Son brillantes las páginas que dedica a desmontar las fabulaciones sabinianas sobre la Vasconia antigua y medieval. Laínz advierte (p. 731) que «nunca el país vasco ha sido soberano, y de hecho sus fueros proceden precisamente de la fidelidad de aquellos valles a los reyes de Castilla y de España» y recuerda que, escribiendo por la misma época que Arana, un gran historiador vizcaíno, Gregorio de Balparda, con incomparablemente mayor solvencia y mejor bagaje profesional que aquél, señalaba (1909) que «desde que a principios del siglo XI empieza a tenerse alguna idea de Vizcaya (lo que se diga de tiempos anteriores es el mentir de las estrellas) no ha vivido jamás otra vida política, internacional, jurídica, artística, social, científica ni religiosa que la de Castilla, aun en épocas muy anteriores a la constitución de la unidad nacional». En palabras de Laínz (p. 727): «Sobre la alucinación histórica y la ignorancia jurídica se ha construido el nacionalismo, que afirma una soberanía futura a partir de una inexistente realidad pretérita. Lo singular, en estos comienzos del siglo XXI, es que cientos de miles de españoles han sido convencidos de que tienen que negarse a serlo en nombre de una falacia histórica y jurídica de dimensiones sonrojantes». Difícilmente podría expresarse mejor con menos palabras. Es cierto que todos los nacionalismos se alimentan en buena medida de mitos e idealizaciones, pero ninguno como el vasco se apoya de forma tan descarada sobre el falseamiento de la historia.
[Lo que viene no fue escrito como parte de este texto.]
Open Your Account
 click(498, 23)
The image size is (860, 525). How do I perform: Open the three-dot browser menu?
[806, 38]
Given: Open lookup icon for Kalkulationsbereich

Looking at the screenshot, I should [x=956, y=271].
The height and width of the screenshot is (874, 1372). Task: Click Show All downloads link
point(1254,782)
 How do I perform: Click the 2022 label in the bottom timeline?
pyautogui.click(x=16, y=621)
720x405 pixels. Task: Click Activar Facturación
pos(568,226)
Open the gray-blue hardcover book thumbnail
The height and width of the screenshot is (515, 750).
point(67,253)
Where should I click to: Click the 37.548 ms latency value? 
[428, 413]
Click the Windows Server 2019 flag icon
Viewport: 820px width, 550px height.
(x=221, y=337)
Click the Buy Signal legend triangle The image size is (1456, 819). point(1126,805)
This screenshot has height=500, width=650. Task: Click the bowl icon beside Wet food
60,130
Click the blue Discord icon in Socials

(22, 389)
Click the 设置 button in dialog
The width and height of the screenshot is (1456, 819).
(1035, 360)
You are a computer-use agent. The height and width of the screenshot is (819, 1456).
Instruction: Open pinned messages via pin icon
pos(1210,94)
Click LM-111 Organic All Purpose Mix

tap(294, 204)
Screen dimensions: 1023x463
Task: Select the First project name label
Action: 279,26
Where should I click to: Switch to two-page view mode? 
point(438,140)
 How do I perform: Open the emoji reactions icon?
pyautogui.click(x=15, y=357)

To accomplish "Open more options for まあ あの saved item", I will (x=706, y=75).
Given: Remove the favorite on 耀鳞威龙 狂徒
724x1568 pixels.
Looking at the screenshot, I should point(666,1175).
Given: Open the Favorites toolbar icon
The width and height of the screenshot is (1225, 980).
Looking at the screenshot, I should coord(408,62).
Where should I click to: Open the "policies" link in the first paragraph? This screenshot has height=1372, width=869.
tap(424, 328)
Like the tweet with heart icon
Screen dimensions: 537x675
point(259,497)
Es sorprendente el aval de legitimidad que se ha venido otorgando a los nacionalismos vasco y catalán. Y más sorprendente en el caso del primero. No es asunto menor que la Autonomía vasca se haya dotado de un himno que procede del PNV y que es, en realidad, el Himno de laraza vasca, de una bandera –la ikurriña– inventada por Sabino Arana, y de una denominación –Euzkadi– que es un invento asimismo del susodicho y cuyo valor etimológico ya fuera en su día objeto de pitorreo por parte, entre muchos otros, de Miguel de Unamuno.
No parece aventurado pensar que sin el caldo de cultivo del nacionalismo xenófobo y victimista de Arana, ni de sus delirios sobre la nación vasca oprimida por el colonialismo español, difícilmente habría surgido el fenómeno de ETA. Al respecto, Laínz afirma que «sin Sabino no hay ni PNV ni ETA» (p. 794). Y añade que «el nacionalismo puede enorgullecerse de que, con el paso del tiempo, de este abono de mentiras y falsificaciones ha nacido el terrorismo. Envidiable currículum».